Methods: We developed an automated pipeline to collect and analyze 1294 EEGs from 1059 individuals seen at the Children’s Hospital of Philadelphia (CHOP) Care Network from four primary cohorts: neurotypical healthy controls (1000 EEG, n=952) and individuals with pathogenic variants in STXBP1 (95 EEG, n=20), SCN1A (153 EEG, n=66), and SYNGAP1 (46 EEG, n=21). After removing artifacts and epochs of EEG with excess noise or altered state, we extracted spectral features and localized them to the primary lobes of the brain. We first compared the ratio of alpha-delta power across genetic disorders. We then used an ensemble of spectral features to train machine learning models to differentiate genetic disorders from age-matched controls, using leave-one-patient-out cross-validation. From these models, we identified the most important electrographic features.

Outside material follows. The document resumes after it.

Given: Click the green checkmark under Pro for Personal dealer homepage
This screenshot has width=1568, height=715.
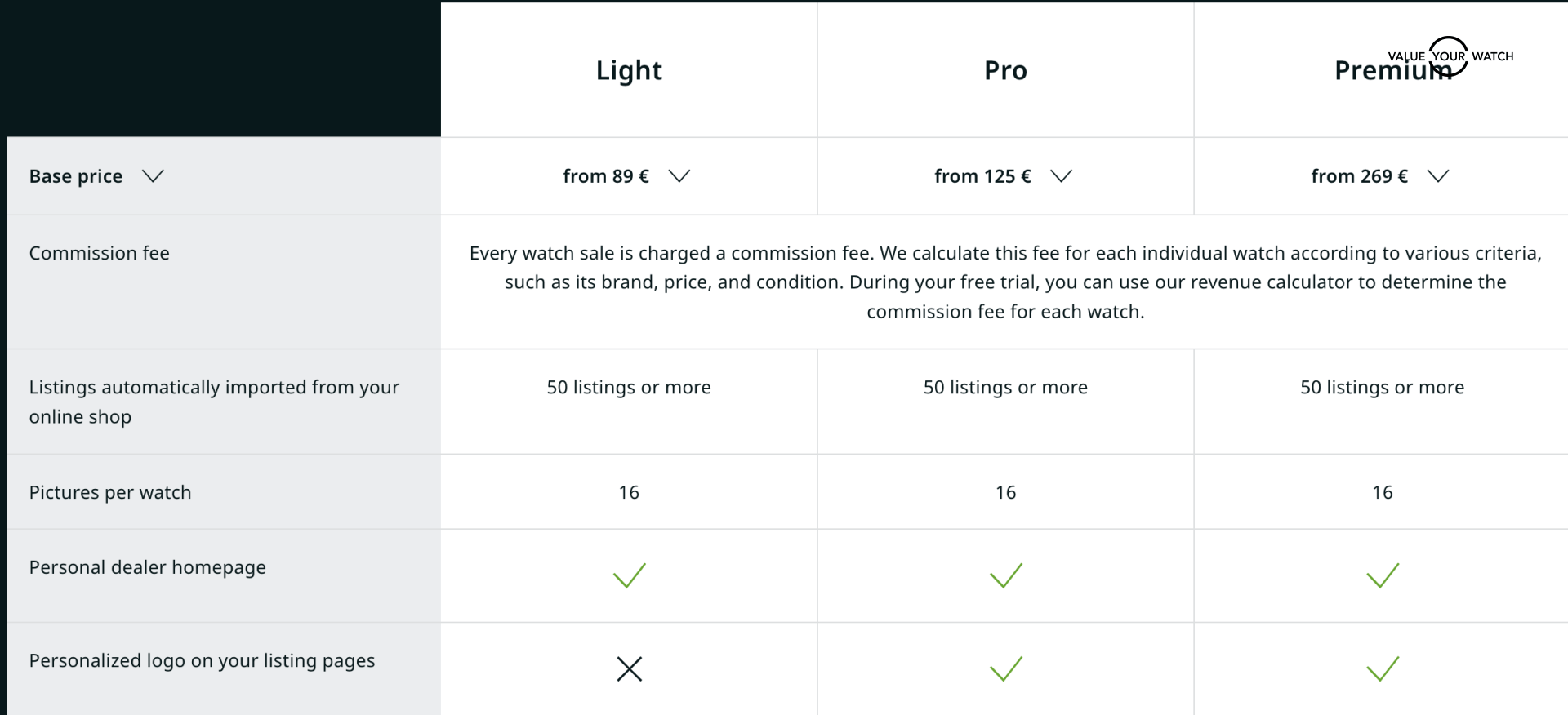Looking at the screenshot, I should point(1005,575).
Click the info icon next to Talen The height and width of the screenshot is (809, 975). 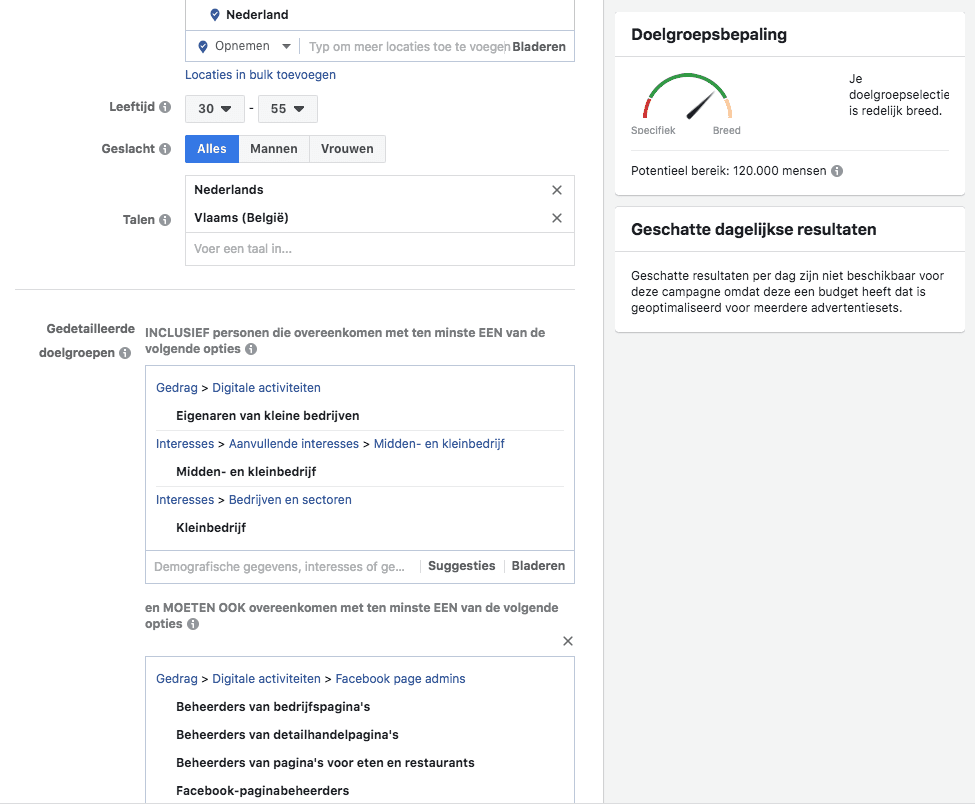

Results: We found that individuals with STXBP1 have a significantly lower alpha-delta ratio compared to controls across all age groups (p< 0.001; Figure 1A). Furthermore, individuals with a protein-truncating variant in STXBP1 tend to have a higher alpha-delta ratio then individuals with a missense variant in the gene (Figure 1B). Random Forest models comparing EEGs between unseen controls and individuals with a genetic epilepsy predicted a diagnosis of STXBP1 (AUC=0.91), SYNGAP1 (AUC=0.85), and SCN1A (AUC=0.83; Figure 2). From these models, we isolated highly correlated biomarkers for these respective genetic disorders including beta-theta ratio in the frontal lobe with STXBP1 and alpha-theta ratio in the occipital lobe with SYNGAP1 (Figure 2).


Conclusions: These findings suggest that the genetic epilepsies have distinct quantitative electrographic signatures. In future analyses, we plan to use these features to approximate severity of comorbidities and outcomes such as gross motor functions and seizure control. In summary, quantitative EEG may be used to differentiate genetic disorders and quantify and track severity in individuals with genetic epilepsies.


Funding: This work was supported by the Center for Epilepsy and Neurodevelopmental Disorders (ENDD) at CHOP and the University of Pennsylvania and the STXBP1 Disorders Foundation. Erin Conrad received support from the NINDS (K23 NS121401-01A1) and the Burroughs Wellcome Fund.